いや、そもそもルルーシュ様は私を横抱きにはしない。そして失礼ながら『もしかしたらできないのでは』、と思うくらいには線の細いかただ。
一方、目の前のフェルナンド卿はとても男性的。
どちらが魅力的かは好みにもよるだろうが、ふたりともモテそうな感じで──
(──はぁぁぁぁ! 絶対今余計なことを考えた!!)
今、私は、男性とふたりきり。
一旦意識し出すと、急激に緊張がせり上がってくる。
「フェルナンド卿は女性を揶揄うのがお上手ですのね」
淑女らしくやんわりと流すも、既にいっぱいいっぱい。
今の私には猫だけが頼りだというのに、既に何匹か逃げたのを感じる。
まだ行きがけの馬車内なのに、早過ぎる。
「……揶揄ってなどいないし、誰にでも言う訳でも無い。 本音を言えば、馬車の揺れも気になる。 障りはないか?」
「──ッ」
馬車の揺れ……まで?!
……本気だ。
本気で心配されている。
脳内で、強風と共に猫が『にゃ~ん』と剥がれていく。
代わりにやってきた鼓笛隊が小太鼓を心臓の辺りでドコドコドコドコ叩き、私は呆気なく語彙を失った。
「…………ありません」
「そうか」
失った語彙の代わりに『揶揄ってなどいないし、誰にでも言う訳でも無い』というフェルナンド卿の言葉が、鼓笛隊の小太鼓音とともに頭に過る。
(考えてみれば相手は婚約者じゃないの……好意を向けられたことに戸惑う必要なんて……)
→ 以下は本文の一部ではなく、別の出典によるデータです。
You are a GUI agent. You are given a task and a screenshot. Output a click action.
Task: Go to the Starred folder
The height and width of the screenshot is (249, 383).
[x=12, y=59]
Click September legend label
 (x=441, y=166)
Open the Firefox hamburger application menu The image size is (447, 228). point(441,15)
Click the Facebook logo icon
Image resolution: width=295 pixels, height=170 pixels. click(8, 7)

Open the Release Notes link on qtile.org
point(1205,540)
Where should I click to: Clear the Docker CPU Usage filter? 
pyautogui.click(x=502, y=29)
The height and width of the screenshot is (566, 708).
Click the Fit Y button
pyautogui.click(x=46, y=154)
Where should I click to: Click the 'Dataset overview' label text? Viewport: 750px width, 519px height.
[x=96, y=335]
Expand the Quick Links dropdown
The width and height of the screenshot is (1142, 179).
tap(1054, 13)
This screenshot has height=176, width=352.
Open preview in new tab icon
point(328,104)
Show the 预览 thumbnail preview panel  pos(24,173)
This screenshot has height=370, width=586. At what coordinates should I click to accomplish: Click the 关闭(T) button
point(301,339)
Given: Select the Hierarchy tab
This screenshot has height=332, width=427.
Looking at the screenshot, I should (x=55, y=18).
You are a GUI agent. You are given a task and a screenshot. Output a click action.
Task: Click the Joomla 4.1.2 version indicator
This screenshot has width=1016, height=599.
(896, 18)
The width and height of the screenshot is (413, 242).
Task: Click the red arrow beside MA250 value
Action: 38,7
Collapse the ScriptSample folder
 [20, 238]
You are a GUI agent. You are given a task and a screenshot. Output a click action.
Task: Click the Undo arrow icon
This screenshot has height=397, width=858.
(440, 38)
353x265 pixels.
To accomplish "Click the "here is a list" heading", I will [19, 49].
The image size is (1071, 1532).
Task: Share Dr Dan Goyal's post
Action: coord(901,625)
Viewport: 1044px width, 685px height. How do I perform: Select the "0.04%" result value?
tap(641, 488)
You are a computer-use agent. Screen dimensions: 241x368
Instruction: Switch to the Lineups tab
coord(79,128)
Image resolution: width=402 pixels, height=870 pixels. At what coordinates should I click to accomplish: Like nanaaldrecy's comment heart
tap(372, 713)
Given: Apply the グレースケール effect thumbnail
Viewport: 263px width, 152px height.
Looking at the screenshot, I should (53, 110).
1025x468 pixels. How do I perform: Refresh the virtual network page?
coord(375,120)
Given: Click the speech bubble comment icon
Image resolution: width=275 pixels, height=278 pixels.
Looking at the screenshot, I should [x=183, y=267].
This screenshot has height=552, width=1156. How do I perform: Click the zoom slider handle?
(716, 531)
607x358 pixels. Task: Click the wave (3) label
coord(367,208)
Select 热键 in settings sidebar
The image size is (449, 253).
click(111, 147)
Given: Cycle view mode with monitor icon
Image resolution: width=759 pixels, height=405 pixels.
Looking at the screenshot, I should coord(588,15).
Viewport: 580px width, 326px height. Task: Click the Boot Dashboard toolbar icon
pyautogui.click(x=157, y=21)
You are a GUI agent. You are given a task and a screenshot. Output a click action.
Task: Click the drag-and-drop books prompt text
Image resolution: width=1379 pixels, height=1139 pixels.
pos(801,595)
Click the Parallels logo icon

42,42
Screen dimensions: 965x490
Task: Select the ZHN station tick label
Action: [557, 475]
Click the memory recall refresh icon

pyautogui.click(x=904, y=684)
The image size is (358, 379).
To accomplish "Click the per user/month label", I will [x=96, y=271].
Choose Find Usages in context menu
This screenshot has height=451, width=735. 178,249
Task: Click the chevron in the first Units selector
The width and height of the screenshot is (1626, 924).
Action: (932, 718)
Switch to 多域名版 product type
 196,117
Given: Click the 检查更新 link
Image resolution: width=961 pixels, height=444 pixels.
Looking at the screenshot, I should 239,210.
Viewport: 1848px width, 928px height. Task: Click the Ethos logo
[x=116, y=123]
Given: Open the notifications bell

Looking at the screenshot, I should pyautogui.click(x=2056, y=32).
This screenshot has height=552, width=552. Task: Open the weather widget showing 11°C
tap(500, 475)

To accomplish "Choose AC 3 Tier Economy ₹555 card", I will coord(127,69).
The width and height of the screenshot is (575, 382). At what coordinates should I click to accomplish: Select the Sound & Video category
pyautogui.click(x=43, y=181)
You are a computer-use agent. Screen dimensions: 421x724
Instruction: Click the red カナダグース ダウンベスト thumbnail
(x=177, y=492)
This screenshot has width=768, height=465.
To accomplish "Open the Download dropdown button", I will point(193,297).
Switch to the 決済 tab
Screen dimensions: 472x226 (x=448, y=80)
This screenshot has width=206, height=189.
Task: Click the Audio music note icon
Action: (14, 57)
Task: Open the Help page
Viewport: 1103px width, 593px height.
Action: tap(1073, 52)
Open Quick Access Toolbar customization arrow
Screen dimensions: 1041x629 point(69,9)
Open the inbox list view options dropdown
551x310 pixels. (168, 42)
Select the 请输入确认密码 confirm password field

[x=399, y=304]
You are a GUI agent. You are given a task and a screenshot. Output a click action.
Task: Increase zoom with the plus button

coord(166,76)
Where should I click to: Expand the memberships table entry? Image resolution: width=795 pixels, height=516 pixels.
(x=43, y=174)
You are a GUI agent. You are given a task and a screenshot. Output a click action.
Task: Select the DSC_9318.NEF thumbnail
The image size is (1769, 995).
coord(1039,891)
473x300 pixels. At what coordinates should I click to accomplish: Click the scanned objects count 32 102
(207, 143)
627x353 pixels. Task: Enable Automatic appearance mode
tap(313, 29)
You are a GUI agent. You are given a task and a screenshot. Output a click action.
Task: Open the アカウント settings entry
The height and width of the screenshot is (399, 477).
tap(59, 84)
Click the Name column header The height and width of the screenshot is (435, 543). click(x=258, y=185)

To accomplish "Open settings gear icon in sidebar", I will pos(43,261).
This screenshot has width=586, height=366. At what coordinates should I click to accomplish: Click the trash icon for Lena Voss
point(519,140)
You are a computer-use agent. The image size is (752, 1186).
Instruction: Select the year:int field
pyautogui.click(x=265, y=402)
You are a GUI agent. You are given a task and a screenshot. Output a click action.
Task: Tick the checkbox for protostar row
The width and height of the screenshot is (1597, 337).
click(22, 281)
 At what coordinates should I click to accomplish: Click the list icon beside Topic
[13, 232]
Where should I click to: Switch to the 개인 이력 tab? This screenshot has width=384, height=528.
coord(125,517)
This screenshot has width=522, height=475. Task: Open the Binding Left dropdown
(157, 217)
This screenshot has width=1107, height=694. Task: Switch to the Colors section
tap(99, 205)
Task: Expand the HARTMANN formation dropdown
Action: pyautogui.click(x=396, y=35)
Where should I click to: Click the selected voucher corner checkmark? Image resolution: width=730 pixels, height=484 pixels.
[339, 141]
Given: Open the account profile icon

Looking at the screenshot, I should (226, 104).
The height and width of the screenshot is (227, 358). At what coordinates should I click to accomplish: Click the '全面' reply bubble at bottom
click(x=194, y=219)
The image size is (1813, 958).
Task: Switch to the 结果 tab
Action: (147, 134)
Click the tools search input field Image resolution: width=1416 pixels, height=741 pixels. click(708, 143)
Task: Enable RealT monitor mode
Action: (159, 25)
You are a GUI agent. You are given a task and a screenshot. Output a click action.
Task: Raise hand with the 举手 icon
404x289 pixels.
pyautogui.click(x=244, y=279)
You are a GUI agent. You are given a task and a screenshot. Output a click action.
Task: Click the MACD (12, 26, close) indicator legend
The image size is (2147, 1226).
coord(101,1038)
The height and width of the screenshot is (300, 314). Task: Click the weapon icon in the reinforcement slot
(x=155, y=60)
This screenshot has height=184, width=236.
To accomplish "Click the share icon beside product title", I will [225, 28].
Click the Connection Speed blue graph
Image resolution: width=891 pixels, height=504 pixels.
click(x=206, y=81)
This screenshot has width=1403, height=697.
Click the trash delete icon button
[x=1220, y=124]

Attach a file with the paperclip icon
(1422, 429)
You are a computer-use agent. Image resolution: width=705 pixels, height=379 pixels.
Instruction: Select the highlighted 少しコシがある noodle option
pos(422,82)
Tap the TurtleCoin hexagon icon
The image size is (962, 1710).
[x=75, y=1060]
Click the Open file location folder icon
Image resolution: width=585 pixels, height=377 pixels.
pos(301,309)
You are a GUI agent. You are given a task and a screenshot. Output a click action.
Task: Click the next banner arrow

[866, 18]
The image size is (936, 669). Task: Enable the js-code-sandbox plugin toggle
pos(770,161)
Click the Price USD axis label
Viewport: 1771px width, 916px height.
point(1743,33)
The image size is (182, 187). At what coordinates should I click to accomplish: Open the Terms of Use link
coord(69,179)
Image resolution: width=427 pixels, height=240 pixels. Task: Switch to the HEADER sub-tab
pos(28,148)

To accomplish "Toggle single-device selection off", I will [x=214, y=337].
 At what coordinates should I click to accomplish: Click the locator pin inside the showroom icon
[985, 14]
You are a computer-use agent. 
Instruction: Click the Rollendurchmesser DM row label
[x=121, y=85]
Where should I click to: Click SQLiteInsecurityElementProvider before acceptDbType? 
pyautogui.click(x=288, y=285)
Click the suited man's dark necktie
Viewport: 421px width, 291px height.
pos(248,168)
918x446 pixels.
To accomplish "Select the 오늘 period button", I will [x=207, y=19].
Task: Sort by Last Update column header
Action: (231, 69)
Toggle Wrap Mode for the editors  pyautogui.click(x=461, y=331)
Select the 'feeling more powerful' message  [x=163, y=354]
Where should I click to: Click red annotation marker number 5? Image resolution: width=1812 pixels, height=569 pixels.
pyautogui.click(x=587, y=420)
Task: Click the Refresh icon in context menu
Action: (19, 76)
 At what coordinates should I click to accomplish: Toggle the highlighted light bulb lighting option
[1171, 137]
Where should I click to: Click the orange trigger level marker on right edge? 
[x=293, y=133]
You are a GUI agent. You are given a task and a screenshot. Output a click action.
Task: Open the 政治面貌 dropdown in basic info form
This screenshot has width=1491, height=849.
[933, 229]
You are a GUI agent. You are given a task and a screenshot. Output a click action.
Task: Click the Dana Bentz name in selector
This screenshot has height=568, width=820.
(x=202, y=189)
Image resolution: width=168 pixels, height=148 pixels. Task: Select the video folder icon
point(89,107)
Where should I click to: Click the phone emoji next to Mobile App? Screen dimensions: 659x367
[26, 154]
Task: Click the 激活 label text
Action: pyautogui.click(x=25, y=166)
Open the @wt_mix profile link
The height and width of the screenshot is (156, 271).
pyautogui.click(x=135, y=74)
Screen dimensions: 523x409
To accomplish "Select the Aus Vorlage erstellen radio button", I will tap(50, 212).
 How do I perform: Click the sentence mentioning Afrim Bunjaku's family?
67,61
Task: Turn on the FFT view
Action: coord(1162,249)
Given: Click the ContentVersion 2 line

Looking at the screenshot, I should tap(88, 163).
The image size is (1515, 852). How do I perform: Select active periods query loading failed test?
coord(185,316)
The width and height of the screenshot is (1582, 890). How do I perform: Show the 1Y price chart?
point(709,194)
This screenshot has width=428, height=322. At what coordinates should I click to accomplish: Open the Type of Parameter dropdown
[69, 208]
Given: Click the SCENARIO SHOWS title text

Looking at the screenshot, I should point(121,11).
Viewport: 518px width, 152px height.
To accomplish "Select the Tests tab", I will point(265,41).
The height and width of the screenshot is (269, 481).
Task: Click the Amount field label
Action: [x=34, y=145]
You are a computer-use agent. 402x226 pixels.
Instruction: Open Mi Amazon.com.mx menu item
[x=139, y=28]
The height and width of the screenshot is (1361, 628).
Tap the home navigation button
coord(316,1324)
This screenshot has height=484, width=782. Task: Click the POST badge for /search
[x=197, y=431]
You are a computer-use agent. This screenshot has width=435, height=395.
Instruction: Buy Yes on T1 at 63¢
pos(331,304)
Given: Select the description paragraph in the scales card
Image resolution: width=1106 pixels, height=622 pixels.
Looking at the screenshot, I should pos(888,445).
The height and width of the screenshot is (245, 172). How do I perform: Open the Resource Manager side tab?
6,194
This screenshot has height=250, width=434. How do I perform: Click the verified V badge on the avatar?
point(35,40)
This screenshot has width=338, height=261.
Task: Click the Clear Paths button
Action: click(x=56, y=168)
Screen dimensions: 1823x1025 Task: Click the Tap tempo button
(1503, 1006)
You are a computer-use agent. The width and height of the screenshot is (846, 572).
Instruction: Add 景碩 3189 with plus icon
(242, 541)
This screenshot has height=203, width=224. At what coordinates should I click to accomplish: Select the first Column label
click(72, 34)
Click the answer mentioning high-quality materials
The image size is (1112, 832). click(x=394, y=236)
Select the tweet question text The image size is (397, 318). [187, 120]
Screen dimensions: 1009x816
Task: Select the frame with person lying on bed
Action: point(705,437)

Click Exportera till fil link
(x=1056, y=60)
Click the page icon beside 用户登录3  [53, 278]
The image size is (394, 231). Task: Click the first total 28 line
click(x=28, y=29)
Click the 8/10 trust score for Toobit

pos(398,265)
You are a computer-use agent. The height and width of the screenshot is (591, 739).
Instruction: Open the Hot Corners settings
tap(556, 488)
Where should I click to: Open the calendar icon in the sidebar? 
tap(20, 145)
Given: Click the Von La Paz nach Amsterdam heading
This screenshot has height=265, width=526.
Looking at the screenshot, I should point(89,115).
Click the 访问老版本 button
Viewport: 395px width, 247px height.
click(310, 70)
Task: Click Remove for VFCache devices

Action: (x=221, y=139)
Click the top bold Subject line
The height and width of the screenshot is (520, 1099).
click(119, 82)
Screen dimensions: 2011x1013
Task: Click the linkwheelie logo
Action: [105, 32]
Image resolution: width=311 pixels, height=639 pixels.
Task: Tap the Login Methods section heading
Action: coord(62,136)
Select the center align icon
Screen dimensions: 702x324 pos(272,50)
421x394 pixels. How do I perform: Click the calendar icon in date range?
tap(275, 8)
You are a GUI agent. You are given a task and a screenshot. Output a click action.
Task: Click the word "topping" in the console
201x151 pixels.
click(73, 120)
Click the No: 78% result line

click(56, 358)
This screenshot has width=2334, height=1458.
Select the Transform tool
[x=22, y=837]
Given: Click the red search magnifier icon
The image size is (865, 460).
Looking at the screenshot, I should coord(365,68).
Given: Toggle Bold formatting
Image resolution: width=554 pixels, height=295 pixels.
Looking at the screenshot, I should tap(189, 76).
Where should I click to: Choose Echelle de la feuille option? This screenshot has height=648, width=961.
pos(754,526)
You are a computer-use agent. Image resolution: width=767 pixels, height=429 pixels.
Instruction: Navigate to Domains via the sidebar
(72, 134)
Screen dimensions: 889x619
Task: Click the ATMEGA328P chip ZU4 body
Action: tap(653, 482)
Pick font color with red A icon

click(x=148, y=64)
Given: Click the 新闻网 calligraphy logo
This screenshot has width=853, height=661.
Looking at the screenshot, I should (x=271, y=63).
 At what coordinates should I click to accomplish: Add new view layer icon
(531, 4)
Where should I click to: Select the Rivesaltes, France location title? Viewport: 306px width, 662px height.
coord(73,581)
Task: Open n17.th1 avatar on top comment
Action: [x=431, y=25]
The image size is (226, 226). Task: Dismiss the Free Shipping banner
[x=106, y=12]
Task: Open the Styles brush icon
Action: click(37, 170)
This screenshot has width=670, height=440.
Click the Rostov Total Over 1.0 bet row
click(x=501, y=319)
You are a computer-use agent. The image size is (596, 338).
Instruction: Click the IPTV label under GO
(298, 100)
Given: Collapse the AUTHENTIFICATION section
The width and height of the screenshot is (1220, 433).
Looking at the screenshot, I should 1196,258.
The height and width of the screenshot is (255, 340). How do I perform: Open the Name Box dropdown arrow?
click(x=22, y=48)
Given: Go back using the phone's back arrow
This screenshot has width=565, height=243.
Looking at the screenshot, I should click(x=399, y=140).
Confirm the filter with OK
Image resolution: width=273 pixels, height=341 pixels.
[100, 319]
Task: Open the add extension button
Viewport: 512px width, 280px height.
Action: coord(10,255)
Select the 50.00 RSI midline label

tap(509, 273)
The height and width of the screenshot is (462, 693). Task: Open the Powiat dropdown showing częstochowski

そう自分に言い聞かせても、本心ではこの状況自体信じられず、小太鼓は激しさを増す。
慣れていないのだ。
男性からの好意にも、物理的接触にも。
「ですが、横抱きは結構です!」
「そう……か」
思いの外強い口調に、フェルナンド卿は少し怯んだご様子。
だが私自身、自分の口調に驚き、慌てていた。
「あっ……その、不快、とかではなく……」
言い訳をしようにも、言葉にしたせいで抱き上げられたことが否応なく思い出される。妙に恥ずかしくなってしまって、一気に体温が上がって声が出ない。
「──ティアレット嬢?」
「…………」
「?」
「…………はッ……恥ずかしいので!!!!」
すてばちにそう言い放つと、真っ赤になっているであろう顔を両手で覆い隠した。
「──そ、そうか……スマン」
小さな声でそう答えるフェルナンド卿に、私も小さな声で「いえ」とだけ返す。
(フェルナンド卿の表情が見られない……)
子供だと呆れているだろうか。
折角気を使ったのに、と思っているかもしれない。
いつまで経っても耳が熱く、顔を上げられそうにない。
沈黙の中、ガタゴト揺れる馬車の音と、心音だけがやたらと煩く響く。
少しだけ落ち着いて、フェルナンド卿を指の隙間からチラリと覗き見ると……
「?!」
卿もまた赤い顔をしてそっぽを向いていた。
再び上がる、体温。
(……猫ォ──────ッ!!!!)
脳内で猫を呼び出すも、返事はない。
どこに消えたのにゃんこたん……
王都の騎士の婚約者に対する姿勢をもっと勉強しておくべきだったのだろうか。
田舎娘には刺激が強過ぎる。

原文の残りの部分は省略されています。